Ich selbst habe das irgendwann kapiert, und begann Frauen (nicht nur) als Objekt der Begierde zu sehen, sondern als Vorbilder.
Die typisch weibliche Freude an Blumen, Tieren und Menschen, allem Lebendigen eben. Dazu ihre Geduld mit Kindern, ihre Phantasie und Lust zur Gestaltung. Deshalb schminken sich Frauen ja so gern, und verändern ihr Aussehen wie das der Wohnung.
Also allein der Gedanke, dass die Sehnsucht nach dem Weibe ein anderes Ziel haben könnte, als nur Sex und irgendwie Beziehung, nämlich von ihnen zu lernen, veränderte meinen Blick. Die umgelenkte Liebe zum anderen Geschlecht ließ mich die Welt mit weiblichen Augen sehen. Da fiel mir nicht nur auf, dass ich meine Pflanzen vernachlässige, überall Staub liegt und der Kühlschrank leer ist, sondern es störte mich auf einmal!

Aufgabenstellung: Was fiel der schreibenden Person laut dem Textauszug auf, als sie die Welt mit weiblichen Augen sah?

Einträge zu Zielkoordinaten:
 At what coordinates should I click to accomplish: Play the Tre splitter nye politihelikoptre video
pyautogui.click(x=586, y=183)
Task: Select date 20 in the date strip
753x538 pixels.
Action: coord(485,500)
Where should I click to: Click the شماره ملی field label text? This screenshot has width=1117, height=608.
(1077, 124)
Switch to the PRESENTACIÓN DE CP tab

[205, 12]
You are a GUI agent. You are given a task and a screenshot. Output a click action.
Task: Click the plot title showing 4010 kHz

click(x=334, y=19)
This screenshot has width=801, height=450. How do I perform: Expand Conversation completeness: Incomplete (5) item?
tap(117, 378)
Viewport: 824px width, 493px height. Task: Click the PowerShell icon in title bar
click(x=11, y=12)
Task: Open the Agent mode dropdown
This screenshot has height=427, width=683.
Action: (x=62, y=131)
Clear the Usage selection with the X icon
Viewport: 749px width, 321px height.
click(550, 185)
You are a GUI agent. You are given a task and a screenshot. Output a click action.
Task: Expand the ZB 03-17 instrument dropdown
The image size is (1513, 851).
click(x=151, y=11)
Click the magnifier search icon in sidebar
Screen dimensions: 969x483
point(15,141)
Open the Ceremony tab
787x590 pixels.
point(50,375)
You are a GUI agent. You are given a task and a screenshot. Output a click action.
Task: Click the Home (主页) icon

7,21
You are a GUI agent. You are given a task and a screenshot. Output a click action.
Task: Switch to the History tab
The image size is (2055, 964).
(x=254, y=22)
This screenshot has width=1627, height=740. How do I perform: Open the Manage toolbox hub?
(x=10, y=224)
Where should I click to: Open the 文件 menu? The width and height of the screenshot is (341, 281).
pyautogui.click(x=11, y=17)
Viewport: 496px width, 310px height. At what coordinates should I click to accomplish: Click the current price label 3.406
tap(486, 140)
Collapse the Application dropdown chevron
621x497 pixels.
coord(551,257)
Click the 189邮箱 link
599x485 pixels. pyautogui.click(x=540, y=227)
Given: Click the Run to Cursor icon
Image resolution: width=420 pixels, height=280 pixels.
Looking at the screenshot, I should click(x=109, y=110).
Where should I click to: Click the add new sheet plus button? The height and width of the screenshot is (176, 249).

Lösung: Die eigenen Pflanzen waren vernachlässigt, überall lag Staub und der Kühlschrank war leer.